En cuanto a la vida de Paul, conocemos la influencia que ejercen en él otras personas, pero también sabemos que no se limita a dejarse llevar, actúa: cuando su jefe en la agencia financiera lo despide, reacciona de una forma sorprendente: ”le besaste las manos. A la vez que eufórico, le decías: “Gracias, patron. Usted acaba de hacer de mí un verdadero artista”. Loco de felicidad, corriste a informar a Mette que, a partir de ahora, nunca volverías a pisar una oficina. Te dedicarías a pintar.”[48]
Por otra parte, en varias ocasiones encontramos referencias a la fortuna: la muerte del tío Zizí es considerada “providencial”[49]; su madre, desde un cuadro, le dice “te legué la mala suerte”[50]; en París, “el azar” [51] pone en sus manos un libro que influirá decisivamente su arte; y, en Papeete, confía en que la suerte le traiga buenas noticias.[52] Además, en Tahití pinta un cuervo sin ojos en el cuadro Nevermore[53], como símbolo del destino ciego.
También en la historia de Paul aparecen referencias a lo que hubieran podido ser las cosas: “Así hubiera continuado su vida quién sabe hasta cuando, si, a comienzos de 1901, sus males físicos, que habían amainado por un buen tiempo, no se hubieran abatido de nuevo sobre él”[54]; más tarde, en referencia a lo sorprendente de su transformación en artista, Paul reflexiona: “Bueno, a mí, el vicio este me atacó tardísimo –reflexionó Paul-. Hasta los treinta años no creo haber dibujado ni siquiera un monigote. Los artistas me parecían unos bohemios y unos maricones. Los despreciaba. Cuando dejé la marina, al fin de la guerra, no sabía qué hacer en la vida. Pero lo único que no se me pasaba por la cabeza era ser pintor.”[55]; y, más tarde: “Era agente de Bolsa, financista, banquero- dijo Paul-. Y aunque tampoco me lo crean, lo hacía bien. Si hubiera seguido en eso, tal vez sería millonario. Un gran burgués que fuma puros y mantiene dos o tres queridas.”[56]; finalmente justifica su decisión, también en base a lo que hubiera podido pasar de no tomarla: “¿Sabes una cosa, Ben? Si yo seguía en la Bolsa, hubiera terminado asesinando a Mette y a mis hijos, aunque como al bandido Prado, me cortaran luego el pescuezo en la guillotina.”[57]; en otra instancia usa el mismo tipo de reflexión en relación con la posibilidad que tuvo de convivir con un miembro de ese “tercer sexo” polinesio: “Si en vez de Vaeho te hubieras amancebado con un mahu lo más probable era que lo tuvieras todavía aquí contigo, cuidándote”[58]
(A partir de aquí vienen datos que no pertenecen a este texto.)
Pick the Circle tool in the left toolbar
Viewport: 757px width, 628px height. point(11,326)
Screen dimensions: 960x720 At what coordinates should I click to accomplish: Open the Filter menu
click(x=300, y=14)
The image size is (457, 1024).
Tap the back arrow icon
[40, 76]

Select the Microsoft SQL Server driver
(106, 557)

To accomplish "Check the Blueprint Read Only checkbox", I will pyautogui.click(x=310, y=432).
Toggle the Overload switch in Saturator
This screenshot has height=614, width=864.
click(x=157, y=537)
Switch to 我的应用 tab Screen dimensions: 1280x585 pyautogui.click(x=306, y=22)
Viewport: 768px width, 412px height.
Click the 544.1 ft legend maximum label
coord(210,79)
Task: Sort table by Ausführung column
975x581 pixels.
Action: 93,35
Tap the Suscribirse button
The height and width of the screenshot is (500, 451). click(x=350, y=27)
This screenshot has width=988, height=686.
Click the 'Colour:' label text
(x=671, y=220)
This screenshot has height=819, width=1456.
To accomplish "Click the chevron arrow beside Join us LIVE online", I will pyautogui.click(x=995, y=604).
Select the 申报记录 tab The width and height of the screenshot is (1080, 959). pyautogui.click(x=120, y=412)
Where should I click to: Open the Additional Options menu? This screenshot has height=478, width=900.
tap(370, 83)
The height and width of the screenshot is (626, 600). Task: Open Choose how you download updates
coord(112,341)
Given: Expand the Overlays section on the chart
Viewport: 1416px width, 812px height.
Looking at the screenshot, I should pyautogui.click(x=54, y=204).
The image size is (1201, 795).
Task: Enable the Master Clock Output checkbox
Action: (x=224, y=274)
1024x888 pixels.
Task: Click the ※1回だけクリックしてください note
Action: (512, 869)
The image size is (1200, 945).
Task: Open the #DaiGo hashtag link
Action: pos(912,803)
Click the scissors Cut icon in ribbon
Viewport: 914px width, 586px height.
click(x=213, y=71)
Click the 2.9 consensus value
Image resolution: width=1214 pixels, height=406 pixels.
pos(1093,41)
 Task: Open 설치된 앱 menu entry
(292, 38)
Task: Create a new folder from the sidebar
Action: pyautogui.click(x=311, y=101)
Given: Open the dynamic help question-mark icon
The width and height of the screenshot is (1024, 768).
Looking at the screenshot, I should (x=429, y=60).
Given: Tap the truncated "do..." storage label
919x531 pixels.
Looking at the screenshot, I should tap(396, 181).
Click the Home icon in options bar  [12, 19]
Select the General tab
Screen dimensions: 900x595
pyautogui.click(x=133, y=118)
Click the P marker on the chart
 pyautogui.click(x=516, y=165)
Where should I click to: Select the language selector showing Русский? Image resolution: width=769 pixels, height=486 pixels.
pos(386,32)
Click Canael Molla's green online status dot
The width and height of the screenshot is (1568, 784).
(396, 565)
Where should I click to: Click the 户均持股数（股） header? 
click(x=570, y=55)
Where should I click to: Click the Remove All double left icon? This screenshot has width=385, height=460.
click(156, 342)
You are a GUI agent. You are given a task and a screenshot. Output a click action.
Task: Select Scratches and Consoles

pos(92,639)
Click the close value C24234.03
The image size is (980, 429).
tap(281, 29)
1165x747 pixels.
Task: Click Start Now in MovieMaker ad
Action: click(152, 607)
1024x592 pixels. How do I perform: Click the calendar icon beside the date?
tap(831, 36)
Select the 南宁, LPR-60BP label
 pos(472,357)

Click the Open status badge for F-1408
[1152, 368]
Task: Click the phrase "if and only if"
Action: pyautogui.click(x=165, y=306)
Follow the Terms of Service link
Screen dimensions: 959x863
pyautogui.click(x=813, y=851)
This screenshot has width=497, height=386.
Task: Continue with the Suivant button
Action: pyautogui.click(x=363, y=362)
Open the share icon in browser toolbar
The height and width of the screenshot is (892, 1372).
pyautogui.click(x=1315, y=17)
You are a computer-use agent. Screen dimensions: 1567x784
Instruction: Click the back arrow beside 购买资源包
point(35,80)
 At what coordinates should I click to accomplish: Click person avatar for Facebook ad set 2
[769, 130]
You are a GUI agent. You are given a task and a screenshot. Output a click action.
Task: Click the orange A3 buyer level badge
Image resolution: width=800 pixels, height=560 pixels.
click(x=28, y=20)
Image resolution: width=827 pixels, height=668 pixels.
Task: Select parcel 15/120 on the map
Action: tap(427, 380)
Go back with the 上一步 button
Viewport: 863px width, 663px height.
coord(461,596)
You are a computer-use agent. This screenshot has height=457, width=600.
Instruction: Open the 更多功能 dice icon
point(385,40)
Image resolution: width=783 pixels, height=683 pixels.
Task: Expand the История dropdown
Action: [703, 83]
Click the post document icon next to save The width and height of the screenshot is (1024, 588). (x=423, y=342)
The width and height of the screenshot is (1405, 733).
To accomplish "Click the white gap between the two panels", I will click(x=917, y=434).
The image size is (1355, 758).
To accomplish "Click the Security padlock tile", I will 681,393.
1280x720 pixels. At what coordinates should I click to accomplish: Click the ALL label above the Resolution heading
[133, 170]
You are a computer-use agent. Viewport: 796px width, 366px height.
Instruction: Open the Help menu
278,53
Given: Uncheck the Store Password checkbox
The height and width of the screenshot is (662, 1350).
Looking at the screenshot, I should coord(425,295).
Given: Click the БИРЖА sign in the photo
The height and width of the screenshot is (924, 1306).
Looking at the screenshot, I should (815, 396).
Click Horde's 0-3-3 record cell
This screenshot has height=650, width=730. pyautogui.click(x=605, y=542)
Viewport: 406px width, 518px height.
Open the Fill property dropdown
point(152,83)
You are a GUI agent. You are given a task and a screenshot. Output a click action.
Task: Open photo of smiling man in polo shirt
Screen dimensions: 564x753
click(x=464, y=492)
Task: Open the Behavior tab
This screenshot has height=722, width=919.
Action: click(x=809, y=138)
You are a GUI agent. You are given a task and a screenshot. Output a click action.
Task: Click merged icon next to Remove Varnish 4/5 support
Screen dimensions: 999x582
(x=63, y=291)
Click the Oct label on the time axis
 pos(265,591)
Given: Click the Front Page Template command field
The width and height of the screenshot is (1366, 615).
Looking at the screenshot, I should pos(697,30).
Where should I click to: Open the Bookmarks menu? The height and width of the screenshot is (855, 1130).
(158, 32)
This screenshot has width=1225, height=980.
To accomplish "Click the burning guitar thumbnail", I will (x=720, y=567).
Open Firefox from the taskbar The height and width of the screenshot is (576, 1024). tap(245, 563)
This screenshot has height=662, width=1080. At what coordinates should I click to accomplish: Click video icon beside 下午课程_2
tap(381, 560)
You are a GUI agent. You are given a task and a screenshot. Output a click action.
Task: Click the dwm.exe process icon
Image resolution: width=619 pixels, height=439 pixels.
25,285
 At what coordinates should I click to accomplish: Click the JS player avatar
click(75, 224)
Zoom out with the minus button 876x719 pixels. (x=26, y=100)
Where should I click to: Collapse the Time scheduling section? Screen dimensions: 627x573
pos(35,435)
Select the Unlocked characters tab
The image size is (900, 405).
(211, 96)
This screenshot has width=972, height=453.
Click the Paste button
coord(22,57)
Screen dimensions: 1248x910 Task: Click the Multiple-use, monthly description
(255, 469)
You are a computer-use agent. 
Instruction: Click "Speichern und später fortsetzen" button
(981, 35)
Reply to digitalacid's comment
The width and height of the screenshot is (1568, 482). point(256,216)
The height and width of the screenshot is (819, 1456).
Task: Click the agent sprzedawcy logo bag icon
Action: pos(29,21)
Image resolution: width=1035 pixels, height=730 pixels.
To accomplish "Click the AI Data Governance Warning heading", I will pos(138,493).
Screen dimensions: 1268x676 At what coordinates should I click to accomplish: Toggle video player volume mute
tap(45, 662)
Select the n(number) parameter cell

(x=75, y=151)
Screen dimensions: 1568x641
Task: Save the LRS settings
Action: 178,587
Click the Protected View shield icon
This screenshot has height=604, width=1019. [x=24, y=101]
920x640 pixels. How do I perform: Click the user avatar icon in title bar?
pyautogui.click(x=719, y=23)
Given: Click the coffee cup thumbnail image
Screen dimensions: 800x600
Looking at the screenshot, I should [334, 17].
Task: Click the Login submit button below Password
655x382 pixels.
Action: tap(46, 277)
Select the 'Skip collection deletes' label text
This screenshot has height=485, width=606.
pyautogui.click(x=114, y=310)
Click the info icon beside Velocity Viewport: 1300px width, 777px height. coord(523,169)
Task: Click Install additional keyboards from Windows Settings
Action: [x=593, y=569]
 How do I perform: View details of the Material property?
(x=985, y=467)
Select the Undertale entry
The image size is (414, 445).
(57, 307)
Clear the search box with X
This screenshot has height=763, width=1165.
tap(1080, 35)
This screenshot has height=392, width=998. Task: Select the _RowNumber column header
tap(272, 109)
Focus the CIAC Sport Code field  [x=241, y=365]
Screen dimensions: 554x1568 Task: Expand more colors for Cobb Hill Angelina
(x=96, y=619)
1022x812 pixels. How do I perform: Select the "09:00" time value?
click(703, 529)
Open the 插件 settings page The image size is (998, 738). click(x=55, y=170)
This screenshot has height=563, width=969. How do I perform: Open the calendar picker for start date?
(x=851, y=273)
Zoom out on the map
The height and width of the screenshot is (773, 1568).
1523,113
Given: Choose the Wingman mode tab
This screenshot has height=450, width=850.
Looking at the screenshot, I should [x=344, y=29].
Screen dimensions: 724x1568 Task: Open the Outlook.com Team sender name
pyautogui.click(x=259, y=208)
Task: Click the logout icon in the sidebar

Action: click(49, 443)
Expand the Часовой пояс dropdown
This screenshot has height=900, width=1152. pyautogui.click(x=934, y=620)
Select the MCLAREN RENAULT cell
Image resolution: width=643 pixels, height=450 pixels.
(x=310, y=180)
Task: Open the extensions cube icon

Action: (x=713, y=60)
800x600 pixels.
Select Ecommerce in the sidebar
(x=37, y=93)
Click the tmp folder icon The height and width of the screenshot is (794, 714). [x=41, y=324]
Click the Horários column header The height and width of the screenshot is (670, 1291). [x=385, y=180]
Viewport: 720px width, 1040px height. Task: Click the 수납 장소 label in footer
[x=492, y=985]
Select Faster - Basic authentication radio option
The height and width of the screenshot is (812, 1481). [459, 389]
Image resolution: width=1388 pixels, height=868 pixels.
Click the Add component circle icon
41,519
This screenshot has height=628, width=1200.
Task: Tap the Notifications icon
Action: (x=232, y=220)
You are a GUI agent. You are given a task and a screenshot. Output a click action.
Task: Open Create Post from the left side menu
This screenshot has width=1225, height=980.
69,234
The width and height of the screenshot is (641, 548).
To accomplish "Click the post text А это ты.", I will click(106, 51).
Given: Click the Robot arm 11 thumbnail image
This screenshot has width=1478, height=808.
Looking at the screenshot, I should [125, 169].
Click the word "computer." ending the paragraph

En resumen, como he dicho, Flora y Paul viven existencias moldeadas por fuerzas que son ajenas a su voluntad, y son conscientes de ello. Pero su actitud ante la vida no es de dejarse llevar por las circunstancias, sino de tomar decisiones, a sabiendas de que estas también determinan irreversiblemente el curso de su existencia. Son seres libres, pero su libertad es finita, “existe en el acto, no como absoluto”[59].

La familia en Vargas Llosa
En los personajes vargasllosianos la familia, casi siempre su fracaso, es una influencia decisiva. Así lo destaca Estabilier: “En la obra de Vargas, la disgregación de la familia es siempre un elemento fundamental que contribuye a hacer aún más patente la soledad de los personajes. Estos deberán apañárselas en un mundo hostil, donde no hay padre ni madre, y donde todo dependerá de su valentía o de la astucia con la que se enfrenten a la vida.”[60]
Y en esas familias el padre tiene un papel especial, normalmente negativo. Según Williams el del padre es “el demonio personal que más se destaca en su obra”[61]. Una idea que corrobora Boldori: “Los personajes varguianos, proyecciones encarnadas de realidades y deseos, de lo que su creador pudo o no pudo ser, deambulan como héroes asociales castigados por hondos conflictos, entre los cuales la frustración y el problema edípico ocupan lugar de relevancia”[62]
Algunas de las figuras paternas más memorables de la obra de Vargas Llosa son: en La ciudad y los perros el padre putero de Alberto y el autoritario del Esclavo; en Conversación en La Catedral Fermín Zavala; el padre del autor-protagonista de La tía Julia y el escribidor; el incestuoso coronel Mindreau de ¿Quién mató a Palomino Molero?, el don Rigoberto de Elogio de la madrastra y Los cuadernos de don Rigoberto; y Agustín Cabral, el padre de Urania en La Fiesta del Chivo, donde según Williams aparece también Trujillo como padre de la nación dominicana.[63]
La familia, que ya es determinante en varios de los cuentos de Los jefes, pasa a ser una referencia constante para los personajes de La ciudad y los perros [64] y en Los cachorros es un factor clave para entender el desarrollo de la personalidad de Pichula Cuéllar; en cuanto a La casa verde, merece un estudio aparte porque, como dice Rodríguez Monegal, “casi no hay paternidad en este libro que no plantee algún problema”[65]; en Conversación en La Catedral, la familia Zavala es, por reacción, el motor que mueve la vida de Santiago[66]; en La tía Julia y el escribidor se produce “...el encontronazo directo entre el escritor que quería ser y lo que su familia quería que fuera”[67]; en Pantaleón y las visitadoras, los problemas familiares de los Pantoja tienen un rol destacado en la novela; en La guerra del fin del mundo encontramos a varios personajes que buscan en la fraternidad de Canudos la familia que han perdido o que nunca tuvieron; en El hablador, el señor Zuratas es una presencia que ayuda a explicar muchas de las actitudes de su hijo; en Elogio de la madrastra y Los cuadernos de don Rigoberto, la conflictiva relación triangular dentro de la familia es el eje de la narración; y en La Fiesta del Chivo, el conflicto familiar se plantea en la propia casa de los Trujillo, entre los Cabral, los Estrella Sadalá...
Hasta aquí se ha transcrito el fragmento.